A Lancet News Podcast special report discusses these issues. It also includes an interview with John Dalli, the former EU Commissioner for Health and Consumer Policy who resigned recently.

Dalli’s resignation was described by the media as “controversial”. There were allegations of financial impropriety involving cigarette companies. The Tobacco Directive was subsequently put on hold, even though the text has been cleared, both legally and administratively, to move onto the next stage of implementation.

A “sophisticated robbery” occurred at the offices of anti-tobacco campaigners in Brussels within two days of Mr Dalli’s resignation. While laptops and several documents were stolen, numerous valuable goods remained untouched.

Co-author of the Comment, Professor Martin McKee, Professor of European Public Health at the London School of Hygiene and Tropical Medicine, said these set of events “set alarm bells ringing”.

Professor McKee said:

“While the truth about these events will emerge eventually, it may be too late for the revised Tobacco Products Directive. Yet there is no reason why this should be so. The only beneficiaries of delay are the tobacco companies.”

Co-author Paul Belcher, Senior EU Government Affairs Advisor at the Royal College of Physicians in London, said “The current situation is undermining both citizens’ confidence in EU decision making as well as public health efforts to combat the scourge of tobacco.”

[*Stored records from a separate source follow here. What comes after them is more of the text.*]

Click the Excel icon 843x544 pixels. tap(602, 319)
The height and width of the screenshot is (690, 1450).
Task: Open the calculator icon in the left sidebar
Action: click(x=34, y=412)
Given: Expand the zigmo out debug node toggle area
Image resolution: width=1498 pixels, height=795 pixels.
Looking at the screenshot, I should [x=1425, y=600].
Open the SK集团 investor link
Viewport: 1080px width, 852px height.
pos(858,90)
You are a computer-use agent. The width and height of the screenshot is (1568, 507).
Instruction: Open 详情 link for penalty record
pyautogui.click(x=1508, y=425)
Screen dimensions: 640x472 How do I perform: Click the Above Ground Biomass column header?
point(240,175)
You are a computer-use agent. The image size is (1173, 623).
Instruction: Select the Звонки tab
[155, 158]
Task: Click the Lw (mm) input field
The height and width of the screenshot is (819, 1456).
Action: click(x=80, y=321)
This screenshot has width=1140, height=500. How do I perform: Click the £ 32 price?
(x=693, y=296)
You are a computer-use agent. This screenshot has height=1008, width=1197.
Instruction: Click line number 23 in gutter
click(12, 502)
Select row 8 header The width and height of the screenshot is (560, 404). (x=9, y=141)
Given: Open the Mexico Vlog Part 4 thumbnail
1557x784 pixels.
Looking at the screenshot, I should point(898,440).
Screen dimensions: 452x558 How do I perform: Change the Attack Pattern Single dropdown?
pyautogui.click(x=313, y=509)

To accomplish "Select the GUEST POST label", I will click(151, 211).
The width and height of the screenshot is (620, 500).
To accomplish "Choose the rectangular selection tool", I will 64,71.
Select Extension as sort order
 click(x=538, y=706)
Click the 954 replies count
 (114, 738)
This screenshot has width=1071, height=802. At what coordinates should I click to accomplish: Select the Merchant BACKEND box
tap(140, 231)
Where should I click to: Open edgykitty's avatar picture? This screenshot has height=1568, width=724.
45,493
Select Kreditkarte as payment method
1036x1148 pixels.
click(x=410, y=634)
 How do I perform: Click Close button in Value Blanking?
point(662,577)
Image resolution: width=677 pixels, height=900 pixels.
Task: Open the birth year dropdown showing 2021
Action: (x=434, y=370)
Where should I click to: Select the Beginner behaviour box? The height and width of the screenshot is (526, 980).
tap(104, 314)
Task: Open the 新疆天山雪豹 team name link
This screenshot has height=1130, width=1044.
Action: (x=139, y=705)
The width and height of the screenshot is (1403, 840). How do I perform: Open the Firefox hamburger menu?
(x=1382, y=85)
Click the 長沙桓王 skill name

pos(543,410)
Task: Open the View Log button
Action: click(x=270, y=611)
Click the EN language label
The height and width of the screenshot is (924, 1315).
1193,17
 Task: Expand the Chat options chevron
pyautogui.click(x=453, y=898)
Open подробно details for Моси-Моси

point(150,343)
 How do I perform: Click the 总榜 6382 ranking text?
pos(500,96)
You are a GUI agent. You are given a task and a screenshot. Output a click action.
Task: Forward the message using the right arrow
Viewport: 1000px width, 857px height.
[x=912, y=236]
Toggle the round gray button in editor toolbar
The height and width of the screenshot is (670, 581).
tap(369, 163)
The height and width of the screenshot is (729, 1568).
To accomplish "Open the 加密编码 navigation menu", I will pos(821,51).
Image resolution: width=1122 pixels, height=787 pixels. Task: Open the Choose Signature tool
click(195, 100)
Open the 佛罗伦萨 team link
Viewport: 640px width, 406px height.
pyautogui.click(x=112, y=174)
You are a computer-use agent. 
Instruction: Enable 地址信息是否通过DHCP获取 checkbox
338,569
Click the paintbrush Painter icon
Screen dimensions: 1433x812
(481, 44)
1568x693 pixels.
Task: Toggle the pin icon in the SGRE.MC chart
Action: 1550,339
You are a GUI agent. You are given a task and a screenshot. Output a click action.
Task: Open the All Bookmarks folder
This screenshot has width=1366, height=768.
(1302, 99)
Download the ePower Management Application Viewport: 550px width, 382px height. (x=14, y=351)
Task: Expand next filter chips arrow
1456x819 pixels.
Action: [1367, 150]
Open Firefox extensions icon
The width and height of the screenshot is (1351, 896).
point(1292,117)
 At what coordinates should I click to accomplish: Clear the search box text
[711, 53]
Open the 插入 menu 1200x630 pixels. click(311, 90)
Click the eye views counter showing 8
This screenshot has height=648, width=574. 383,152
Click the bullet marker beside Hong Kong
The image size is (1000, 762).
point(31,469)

In the Lancet Podcast interview, former Commissioner talked about the circumstances of his resignation:

“I was called to a meeting for which I had no agenda, then I was confronted immediately…’listen, we have this report, [containing] these allegations, and you have to go. You can resign, or I can fire you.’… I resisted the question of resignation. I said, first of all, I don’t know exactly what the basis of this message is. Secondly, I did not do anything wrong…I asked for some time to consult lawyers…I asked for 24 hours, also to inform my family, and I was given thirty minutes.”

Mr Dalli was asked what safeguards were in place to prevent the Directive from weakening now that its progress had ground to a halt, he answered “The safeguard was me.”

Co-author of the Comment, Monika Kosinska, Secretary General of the European Public Health Alliance, whose offices were targeted during the sophisticated burglary, described the delays of the revised Tobacco Products Directive as “paralysing”.

Kosinska speculated that:

“There’s no reason to immediately think that everyone in the commission is going to be behind the Tobacco Products Directive.”

The Smoke Free Partnership says that there is only one winner in this sad story, and that is the tobacco industry as a whole. It added that in no way can this delay benefit public health when somebody dies because of tobacco every 48 seconds.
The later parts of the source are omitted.